* 作業一覧 *
#1 OBD2スキャンツールの記事にある次の一文を英語に翻訳してください:「乗用車及び小型トラックを対象に、2008年10月以降に型式認定を受け生産が開始される車両に対しOBD2仕様の自己診断機能の搭載を義務付け。」
#2 OBD2スキャンツールの記事のうち、「OBD2 スキャンツール 概要」と「診断機能の搭載対象となった。」の間の部分を、両端を含めて一字一句違えずに繰り返してください。

* 文書抜粋 *
◇ ◇ ◇ ◇ ◇

ページ

2019年5月7日火曜日

OBD2 スキャンツール 概要

このページはYOUE TUBE動画の補足用記事である
HONDA 2輪/4輪 OBD2 汎用スキャンツールをタクトで試す


日本での歴史

乗用車及び小型トラックを対象に、2008年10月以降に型式認定を受け生産が開始される車両に対しOBD2仕様の自己診断機能の搭載を義務付け。

国土交通省は、中央環境審議会答申 第10次答申 11次答申などを踏まえ、ディーゼル重量車及び二輪車の排出ガス規制を強化するため、道路運送車両の保安基準等を改正し、平成27年7月1日に公布、施行した。
この2016年の改正により国内で販売される二輪、4輪の全車両が自己診断機能の搭載対象となった。

◇ ◇ ◇ ◇ ◇

* 表示情報 *
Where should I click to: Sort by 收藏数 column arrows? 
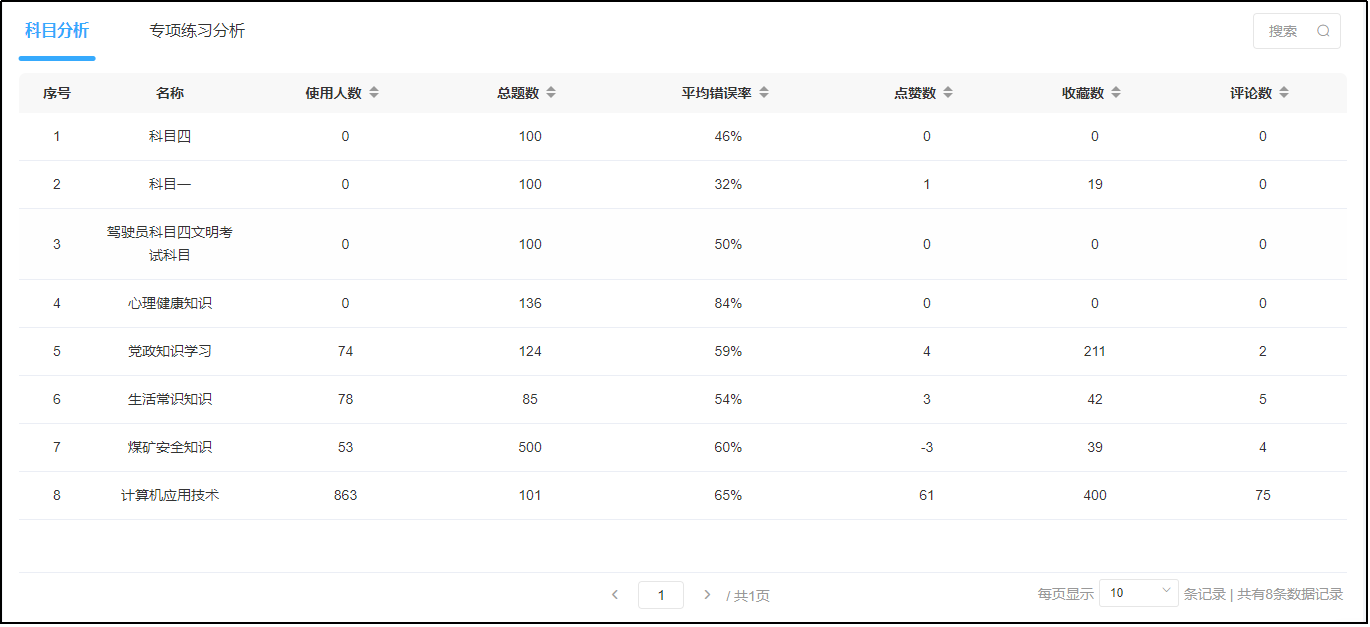pyautogui.click(x=1116, y=93)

◇ ◇ ◇ ◇ ◇

* 各作業の解答 *
#1 For passenger cars and small trucks, vehicles that receive type approval and enter production from October 2008 onward were required to be equipped with an OBD2-compliant self-diagnosis function.

#2
OBD2 スキャンツール 概要

このページはYOUE TUBE動画の補足用記事である
HONDA 2輪/4輪 OBD2 汎用スキャンツールをタクトで試す


日本での歴史

乗用車及び小型トラックを対象に、2008年10月以降に型式認定を受け生産が開始される車両に対しOBD2仕様の自己診断機能の搭載を義務付け。

国土交通省は、中央環境審議会答申 第10次答申 11次答申などを踏まえ、ディーゼル重量車及び二輪車の排出ガス規制を強化するため、道路運送車両の保安基準等を改正し、平成27年7月1日に公布、施行した。
この2016年の改正により国内で販売される二輪、4輪の全車両が自己診断機能の搭載対象となった。